The Things People Say

I continue to be amazed at the things people will say. The things they say that I know they think are supportive or compassionate but are actually judgmental and condescending. Yeah, that's a hard one to figure out. And to be clear, I know that I've done it too. I've put my foot in my mouth in the attempt to be supportive and kind. However, I hope that I have had the presence and compassion to remember that although my intent is important, how the other person interpreted it is even more important. For me, that is the key. To remember that the outcome is more important than the intent. If the outcome caused harm, it doesn't matter how good the intent. Personally, I hope that someday that I master that lesson because I know that I continue to fail and unintentionally hurt others.

Having said that, I have also been on the receiving end of such "good intentions." Recently, I met with someone with whom I have been in conflict. It was astonishing to me the things that were said. Things that I know were intended to show "acceptance" but instead revealed manipulation and judgment. And when you are trying to re-establish the bare bones of a relationship, that's a hard thing to point out. Especially when the topic is that of chronic depression.

I never imagined that depression still had such a stigma attached to it. It has been a rude awakening to realize that. If you've never lived with a disease such as depression, it is hard to imagine what it must be like just like I can't relate to what it must be like for my best friend to live her life as a paraplegic. However, I can be empathetic with her. I can respect and listen without judgment to her experiences. And I can see her as she really is - my dear friend. Yet, that is hard for some people; to see past the "disability" and truly see the person. That is what I'm living with right now and I don't like it, not one little bit (homage to Dr. Suess there).
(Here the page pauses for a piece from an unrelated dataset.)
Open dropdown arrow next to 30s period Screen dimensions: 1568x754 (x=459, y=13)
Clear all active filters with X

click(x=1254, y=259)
It is crystal clear to me that I have people in my life who only see my depression. Because all they see is the depression, I have been totally lost as a person. Scariest of all is that it feels like it won't change. That no matter what I do or say, I will never be Catherine again. I will never be viewed as a PERSON living with depression, but as depression. Why do I feel that way? Because these people are drawing conclusions and assumptions about my behaviors, intentions, and words based on the fact that I have a diagnosis of depression. And until they realize how hurtful and unfair that is, there is really nothing that I can do. At times, I wonder if even setting the boundary of saying - you can no longer talk about my depression - would even work. Frankly, I think it would be viewed as a form of denial on my part.

What I take comfort in is that I know myself and I know that no matter what, I am a child of God. God loves me no matter what others think about me, say to me, or do to me. Sticks and stone do break my bones and actually words do hurt me even more. However, God is my protector, my shield and helps me hold my head up high. I am God's precious creation and I am good.